INSTRUCTIONS TO FOLLOW:
Retype, word for word, each line between the lines holding "Trang chủ (41, 1568)" and "xe-tai-hyundai.html (17, 2454)", inclusive, and leave the rest of the data alone.
[[ SUPPLIED ENTRIES open ]]
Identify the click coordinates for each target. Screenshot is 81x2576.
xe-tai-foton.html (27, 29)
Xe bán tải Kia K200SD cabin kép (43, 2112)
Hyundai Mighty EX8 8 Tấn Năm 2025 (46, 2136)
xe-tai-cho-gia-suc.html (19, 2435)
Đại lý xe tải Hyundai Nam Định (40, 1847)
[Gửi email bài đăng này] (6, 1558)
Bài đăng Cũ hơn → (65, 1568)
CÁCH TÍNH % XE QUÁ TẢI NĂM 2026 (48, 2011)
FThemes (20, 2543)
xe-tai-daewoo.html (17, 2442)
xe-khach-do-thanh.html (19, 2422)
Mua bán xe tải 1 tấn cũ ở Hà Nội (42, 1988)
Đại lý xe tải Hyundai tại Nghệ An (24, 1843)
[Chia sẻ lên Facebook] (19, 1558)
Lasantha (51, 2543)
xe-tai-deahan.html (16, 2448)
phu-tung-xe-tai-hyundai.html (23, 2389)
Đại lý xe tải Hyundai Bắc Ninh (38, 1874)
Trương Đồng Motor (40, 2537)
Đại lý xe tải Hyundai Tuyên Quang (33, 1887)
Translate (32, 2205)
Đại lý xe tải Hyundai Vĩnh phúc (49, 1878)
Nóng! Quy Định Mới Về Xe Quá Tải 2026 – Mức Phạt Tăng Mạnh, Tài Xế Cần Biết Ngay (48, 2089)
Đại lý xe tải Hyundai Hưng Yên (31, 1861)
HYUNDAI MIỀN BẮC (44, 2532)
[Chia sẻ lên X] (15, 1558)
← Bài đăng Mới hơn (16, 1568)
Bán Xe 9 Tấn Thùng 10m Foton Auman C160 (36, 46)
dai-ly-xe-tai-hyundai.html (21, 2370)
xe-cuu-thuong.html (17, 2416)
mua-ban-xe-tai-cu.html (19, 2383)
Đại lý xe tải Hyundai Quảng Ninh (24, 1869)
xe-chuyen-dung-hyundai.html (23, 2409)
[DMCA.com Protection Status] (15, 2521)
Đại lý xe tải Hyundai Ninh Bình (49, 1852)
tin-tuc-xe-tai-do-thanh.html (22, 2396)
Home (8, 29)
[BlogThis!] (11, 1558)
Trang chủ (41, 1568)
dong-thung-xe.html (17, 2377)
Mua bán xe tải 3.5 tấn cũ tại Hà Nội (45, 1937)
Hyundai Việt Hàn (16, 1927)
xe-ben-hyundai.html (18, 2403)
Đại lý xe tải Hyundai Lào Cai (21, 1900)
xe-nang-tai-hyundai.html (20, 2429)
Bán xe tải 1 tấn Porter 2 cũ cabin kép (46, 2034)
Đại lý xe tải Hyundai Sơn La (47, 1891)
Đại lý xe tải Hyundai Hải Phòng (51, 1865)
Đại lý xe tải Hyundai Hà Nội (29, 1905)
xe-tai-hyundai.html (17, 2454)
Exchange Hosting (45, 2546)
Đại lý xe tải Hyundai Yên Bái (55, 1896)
[[ SUPPLIED ENTRIES closed ]]
[[ SUPPLIED ENTRIES open ]]
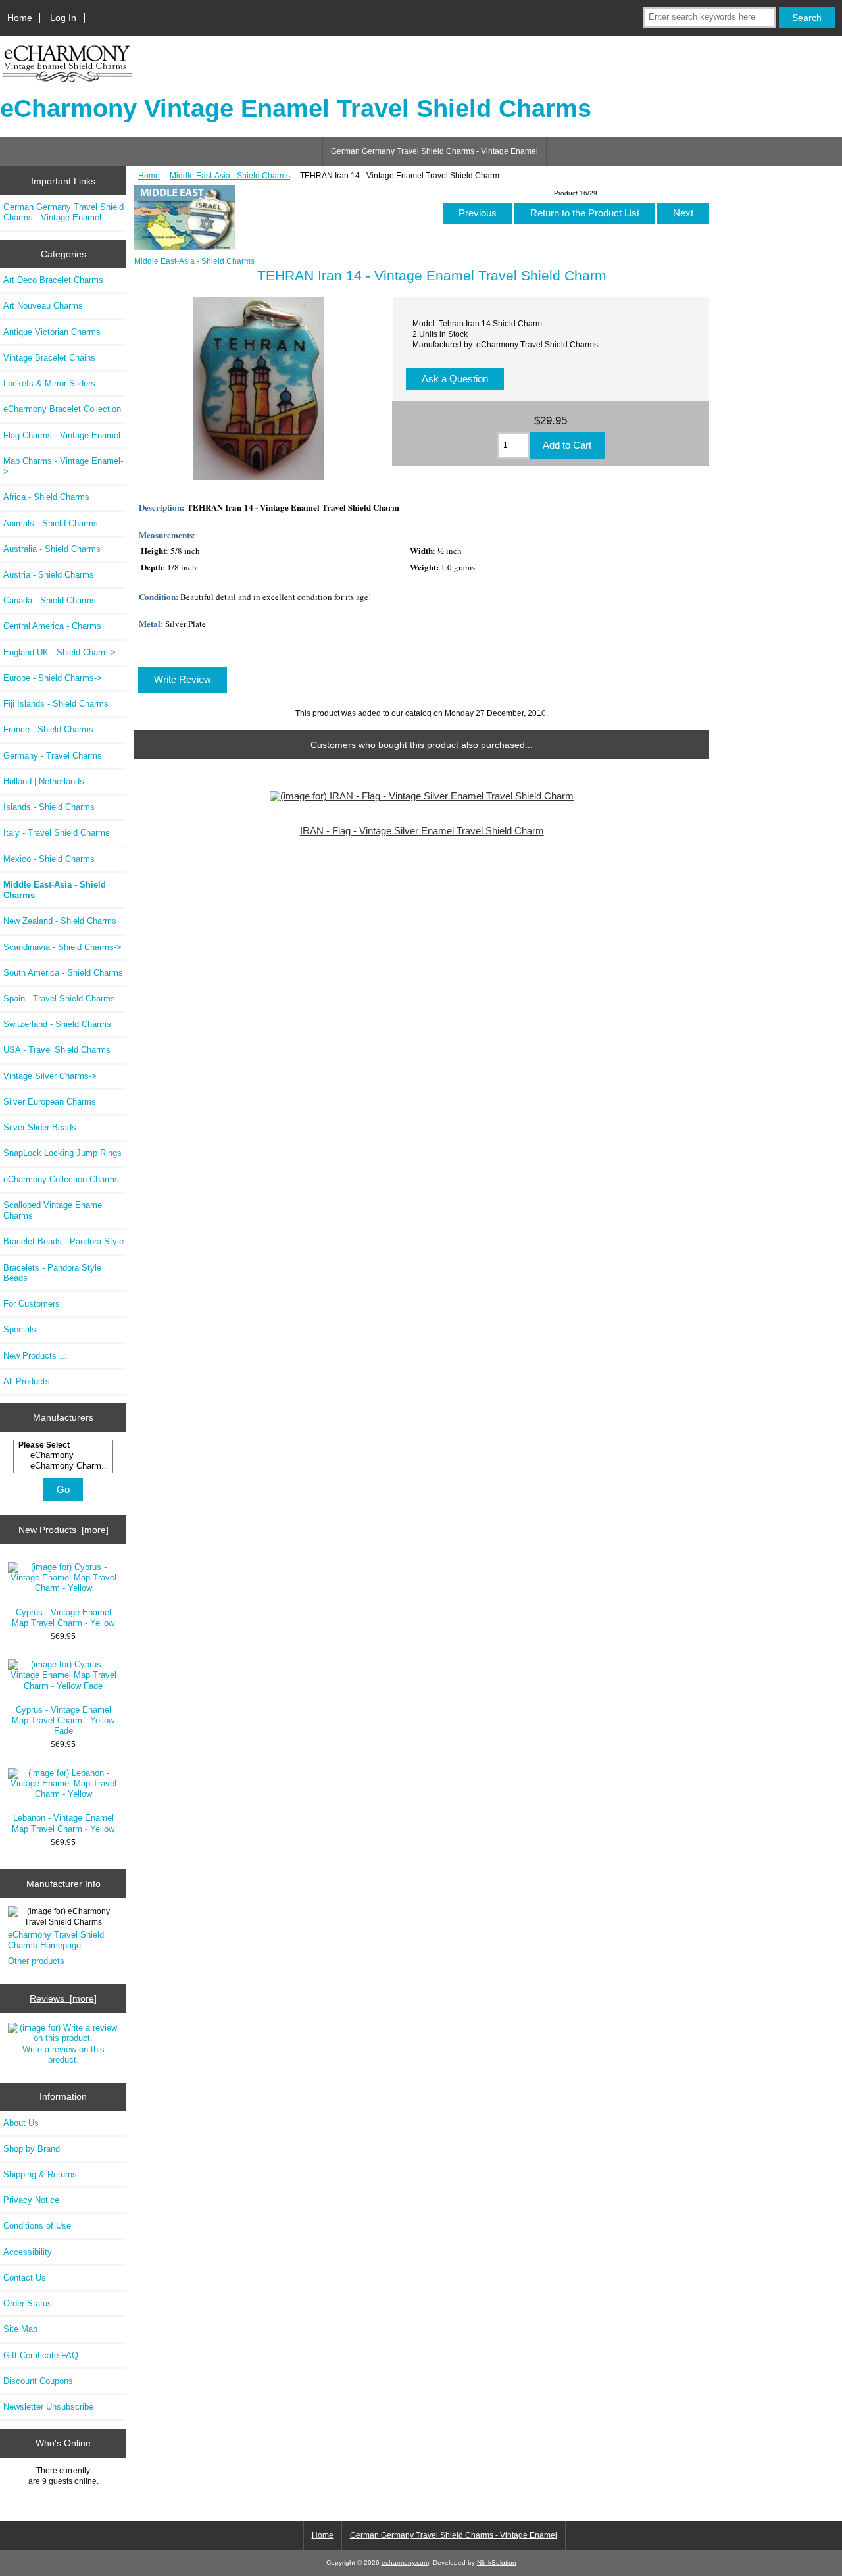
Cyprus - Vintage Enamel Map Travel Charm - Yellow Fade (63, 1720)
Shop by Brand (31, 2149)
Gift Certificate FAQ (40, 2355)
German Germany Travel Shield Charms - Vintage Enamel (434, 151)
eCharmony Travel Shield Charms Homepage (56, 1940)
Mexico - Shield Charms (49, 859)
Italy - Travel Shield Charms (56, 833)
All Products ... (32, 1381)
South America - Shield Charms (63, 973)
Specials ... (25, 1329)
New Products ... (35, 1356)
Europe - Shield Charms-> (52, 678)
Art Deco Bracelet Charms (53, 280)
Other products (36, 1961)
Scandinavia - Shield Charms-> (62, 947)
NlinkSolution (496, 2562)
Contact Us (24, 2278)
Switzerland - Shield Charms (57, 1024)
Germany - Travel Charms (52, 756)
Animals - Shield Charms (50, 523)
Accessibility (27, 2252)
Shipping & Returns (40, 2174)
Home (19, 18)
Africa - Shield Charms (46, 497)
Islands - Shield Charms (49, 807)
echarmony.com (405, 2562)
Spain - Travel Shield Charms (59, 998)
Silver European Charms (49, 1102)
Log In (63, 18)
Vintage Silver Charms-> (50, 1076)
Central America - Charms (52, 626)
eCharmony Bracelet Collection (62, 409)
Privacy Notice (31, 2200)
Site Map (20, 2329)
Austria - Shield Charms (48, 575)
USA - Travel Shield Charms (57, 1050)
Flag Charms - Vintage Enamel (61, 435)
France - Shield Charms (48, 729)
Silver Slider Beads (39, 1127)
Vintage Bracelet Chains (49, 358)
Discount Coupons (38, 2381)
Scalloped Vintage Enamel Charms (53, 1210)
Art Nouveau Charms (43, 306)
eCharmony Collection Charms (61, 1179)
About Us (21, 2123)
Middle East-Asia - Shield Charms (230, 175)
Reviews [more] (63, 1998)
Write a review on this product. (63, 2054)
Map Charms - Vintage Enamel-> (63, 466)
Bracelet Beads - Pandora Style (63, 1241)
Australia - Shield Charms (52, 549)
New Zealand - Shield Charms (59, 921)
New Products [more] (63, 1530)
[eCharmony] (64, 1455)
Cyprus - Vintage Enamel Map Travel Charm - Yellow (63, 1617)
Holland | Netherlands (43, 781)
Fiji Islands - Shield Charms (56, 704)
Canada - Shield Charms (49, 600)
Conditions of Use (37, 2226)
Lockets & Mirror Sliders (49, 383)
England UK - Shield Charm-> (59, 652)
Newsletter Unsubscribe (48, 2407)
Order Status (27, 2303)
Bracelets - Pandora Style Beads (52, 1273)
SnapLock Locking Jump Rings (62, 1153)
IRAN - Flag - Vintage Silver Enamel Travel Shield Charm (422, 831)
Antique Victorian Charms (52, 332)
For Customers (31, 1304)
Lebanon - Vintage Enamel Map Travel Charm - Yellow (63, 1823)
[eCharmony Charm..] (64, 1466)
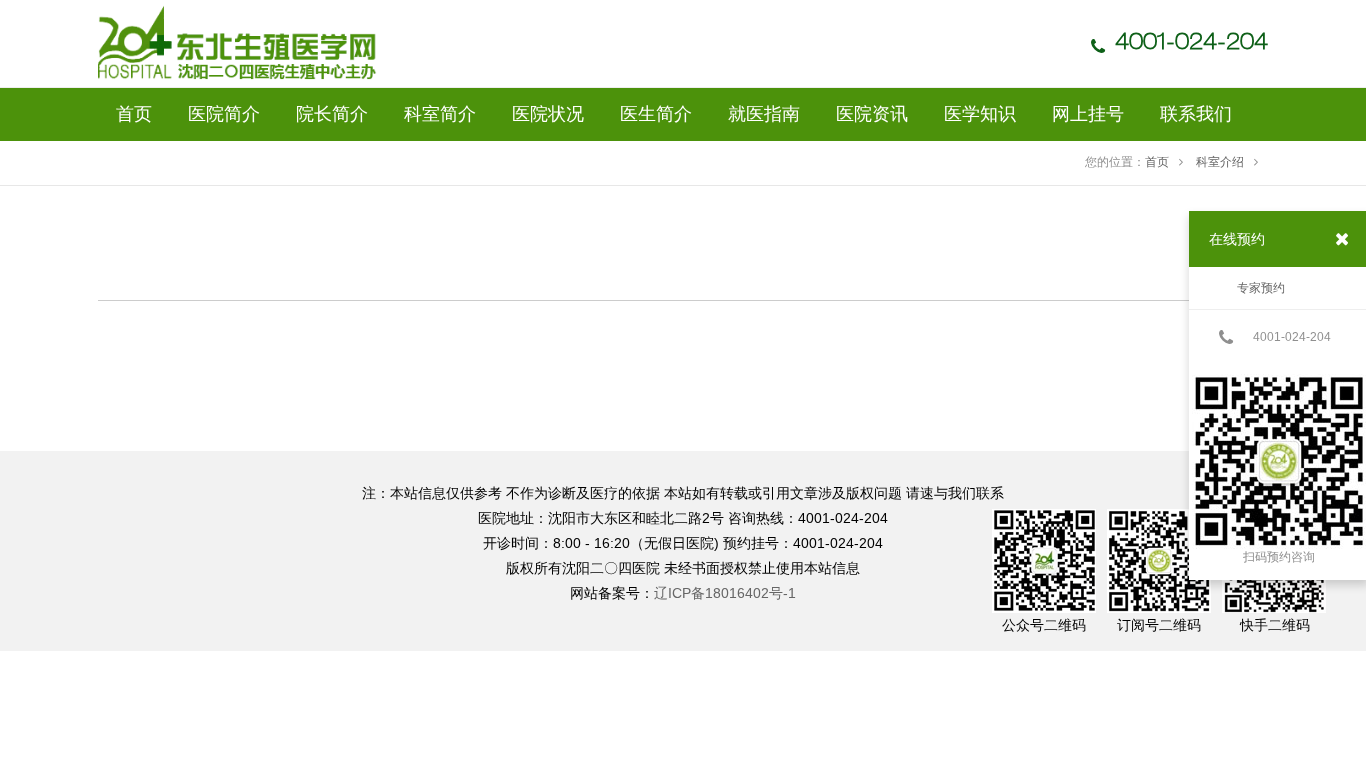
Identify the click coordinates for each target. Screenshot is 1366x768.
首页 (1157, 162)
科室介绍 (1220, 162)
[[ SUPPLIED ENTRIES closed ]]
[[ SUPPLIED ENTRIES open ]]
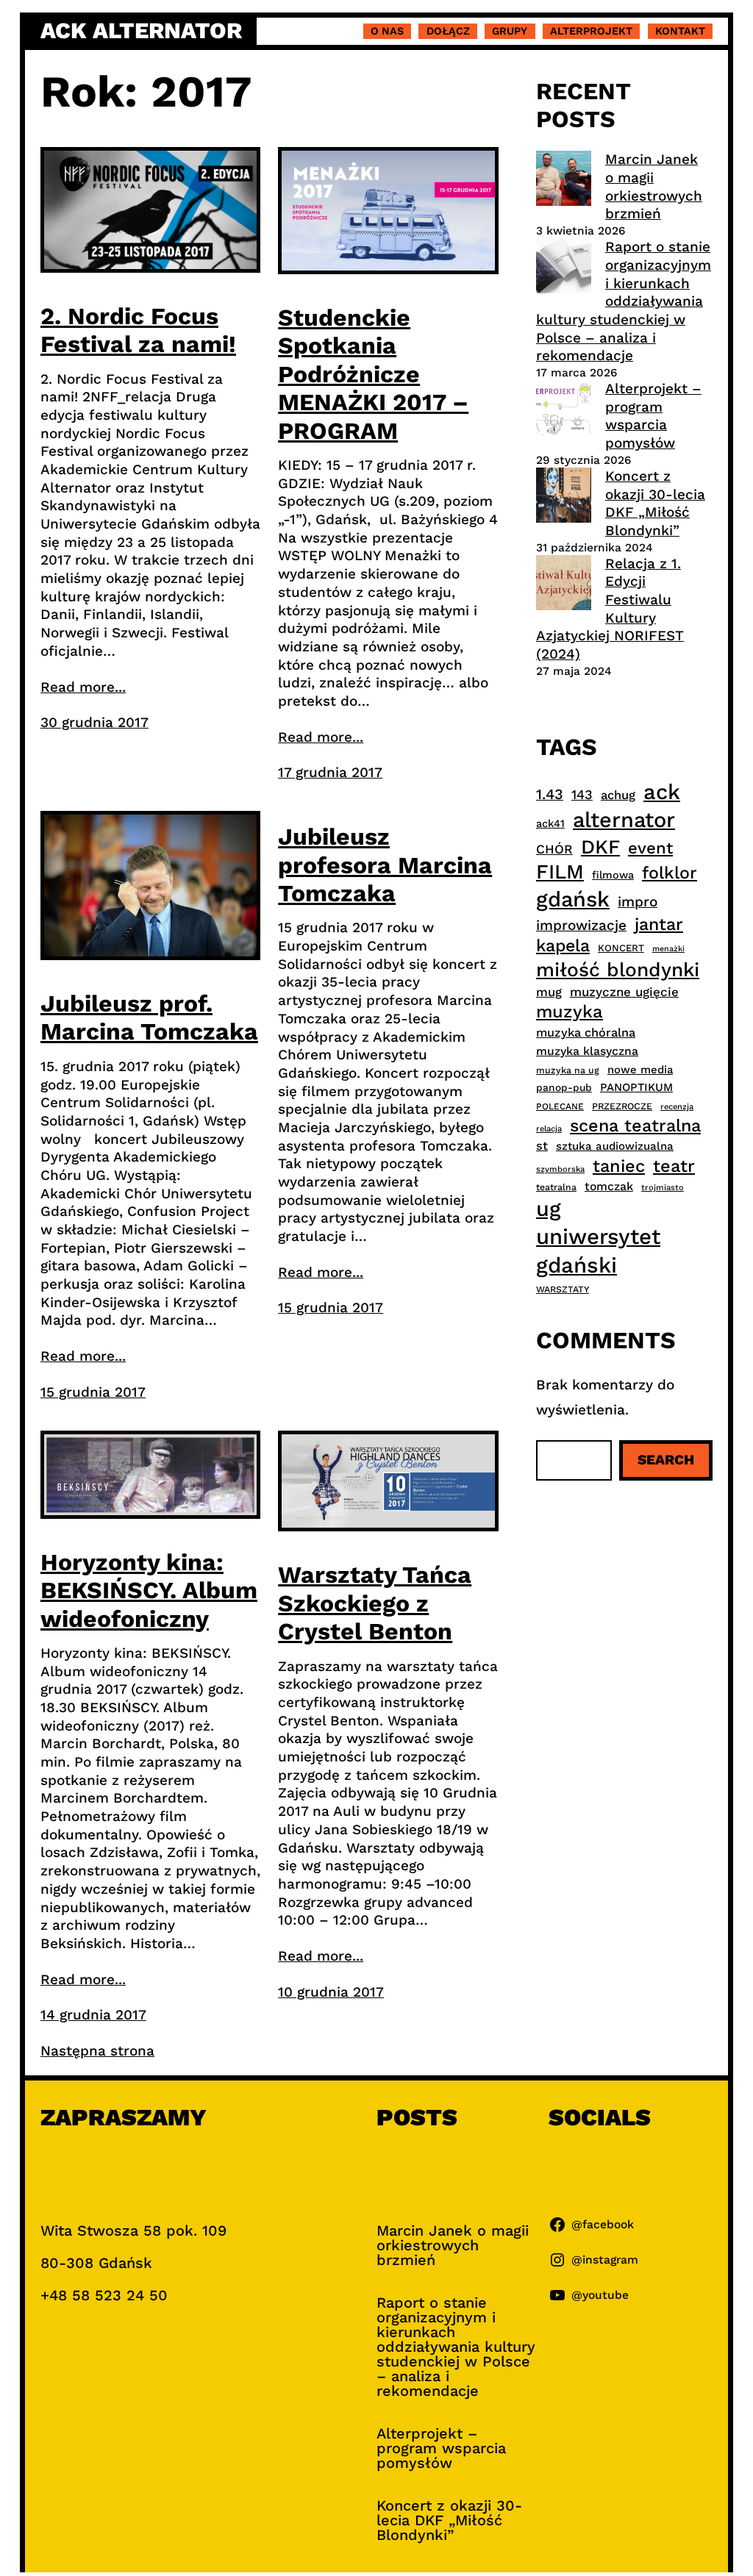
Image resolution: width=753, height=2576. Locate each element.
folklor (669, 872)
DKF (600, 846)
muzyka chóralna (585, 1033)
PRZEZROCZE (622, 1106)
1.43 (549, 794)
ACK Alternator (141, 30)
[[ SUPPLIED ENTRIES closed ]]
EXERCISE ANSWER:
Trang chủ (41, 1568)
dong-thung-xe.html (17, 2377)
Mua bán xe tải 3.5 tấn cũ tại Hà Nội (45, 1937)
Hyundai Việt Hàn (16, 1927)
xe-ben-hyundai.html (18, 2403)
Đại lý xe tải Hyundai Lào Cai (21, 1900)
xe-nang-tai-hyundai.html (20, 2429)
Bán xe tải 1 tấn Porter 2 cũ cabin kép (46, 2034)
Đại lý xe tải Hyundai Sơn La (47, 1891)
Đại lý xe tải Hyundai Hải Phòng (51, 1865)
Đại lý xe tải Hyundai Hà Nội (29, 1905)
xe-tai-hyundai.html (17, 2454)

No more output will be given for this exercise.